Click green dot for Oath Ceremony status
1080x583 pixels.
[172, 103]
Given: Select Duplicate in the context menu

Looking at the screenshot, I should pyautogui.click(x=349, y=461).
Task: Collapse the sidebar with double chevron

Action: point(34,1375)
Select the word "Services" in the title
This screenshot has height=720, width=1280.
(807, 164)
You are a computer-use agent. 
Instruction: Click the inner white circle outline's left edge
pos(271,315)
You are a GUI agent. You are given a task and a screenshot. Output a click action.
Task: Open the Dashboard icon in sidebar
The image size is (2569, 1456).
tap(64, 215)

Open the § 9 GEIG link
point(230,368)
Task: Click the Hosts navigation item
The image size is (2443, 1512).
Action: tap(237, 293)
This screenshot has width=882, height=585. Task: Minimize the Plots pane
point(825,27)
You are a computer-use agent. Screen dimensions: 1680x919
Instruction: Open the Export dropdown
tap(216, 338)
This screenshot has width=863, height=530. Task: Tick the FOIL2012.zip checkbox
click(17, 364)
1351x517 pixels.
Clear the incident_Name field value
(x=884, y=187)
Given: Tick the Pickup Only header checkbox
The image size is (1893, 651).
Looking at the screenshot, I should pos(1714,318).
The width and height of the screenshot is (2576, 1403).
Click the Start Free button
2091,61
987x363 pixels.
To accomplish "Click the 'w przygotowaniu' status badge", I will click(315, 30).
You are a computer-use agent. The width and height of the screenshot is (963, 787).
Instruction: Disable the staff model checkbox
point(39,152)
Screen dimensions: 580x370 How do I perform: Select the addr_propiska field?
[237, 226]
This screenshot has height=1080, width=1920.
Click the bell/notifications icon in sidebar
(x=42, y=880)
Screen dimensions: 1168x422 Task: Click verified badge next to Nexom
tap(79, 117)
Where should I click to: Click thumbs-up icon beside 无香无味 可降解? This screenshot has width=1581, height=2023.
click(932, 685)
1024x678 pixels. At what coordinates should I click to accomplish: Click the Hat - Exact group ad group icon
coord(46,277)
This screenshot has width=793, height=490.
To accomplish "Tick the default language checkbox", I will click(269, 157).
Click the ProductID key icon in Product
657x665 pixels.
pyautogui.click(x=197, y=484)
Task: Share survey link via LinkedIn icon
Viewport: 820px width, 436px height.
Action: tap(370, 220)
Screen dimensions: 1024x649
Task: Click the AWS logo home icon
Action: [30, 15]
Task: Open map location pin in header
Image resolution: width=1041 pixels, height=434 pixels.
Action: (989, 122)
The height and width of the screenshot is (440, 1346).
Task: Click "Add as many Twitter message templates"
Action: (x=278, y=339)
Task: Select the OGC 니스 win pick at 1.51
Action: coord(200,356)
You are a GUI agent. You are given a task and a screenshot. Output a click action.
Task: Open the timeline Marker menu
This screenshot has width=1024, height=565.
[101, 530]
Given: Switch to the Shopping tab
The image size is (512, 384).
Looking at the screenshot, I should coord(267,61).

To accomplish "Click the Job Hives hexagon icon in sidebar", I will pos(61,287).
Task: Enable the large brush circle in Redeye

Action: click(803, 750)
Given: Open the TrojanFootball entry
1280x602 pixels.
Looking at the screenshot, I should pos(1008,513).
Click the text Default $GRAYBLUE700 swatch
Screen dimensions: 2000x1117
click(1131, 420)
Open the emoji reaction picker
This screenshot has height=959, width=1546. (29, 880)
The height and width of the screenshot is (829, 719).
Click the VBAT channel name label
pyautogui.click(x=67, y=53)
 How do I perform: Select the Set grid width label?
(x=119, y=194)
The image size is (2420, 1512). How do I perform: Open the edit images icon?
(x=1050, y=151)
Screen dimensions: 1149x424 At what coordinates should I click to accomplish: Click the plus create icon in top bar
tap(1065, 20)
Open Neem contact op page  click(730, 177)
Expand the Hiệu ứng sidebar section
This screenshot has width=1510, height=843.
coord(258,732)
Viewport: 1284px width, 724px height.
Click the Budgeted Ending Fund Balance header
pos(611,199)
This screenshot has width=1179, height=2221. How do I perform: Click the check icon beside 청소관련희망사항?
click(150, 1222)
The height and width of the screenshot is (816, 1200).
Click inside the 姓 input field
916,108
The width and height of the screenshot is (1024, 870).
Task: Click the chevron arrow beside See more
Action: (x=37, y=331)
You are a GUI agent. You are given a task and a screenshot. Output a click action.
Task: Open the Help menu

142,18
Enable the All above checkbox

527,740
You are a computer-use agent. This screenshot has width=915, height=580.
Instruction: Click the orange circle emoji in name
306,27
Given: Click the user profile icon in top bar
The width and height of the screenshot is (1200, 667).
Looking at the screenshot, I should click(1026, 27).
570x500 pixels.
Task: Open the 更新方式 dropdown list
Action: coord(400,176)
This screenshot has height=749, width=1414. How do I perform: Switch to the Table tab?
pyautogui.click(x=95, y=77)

^^^^

Find every line in the rows that contains the word "label", and copy each such line in full.

Click the VBAT channel name label
 How do I perform: Select the Set grid width label?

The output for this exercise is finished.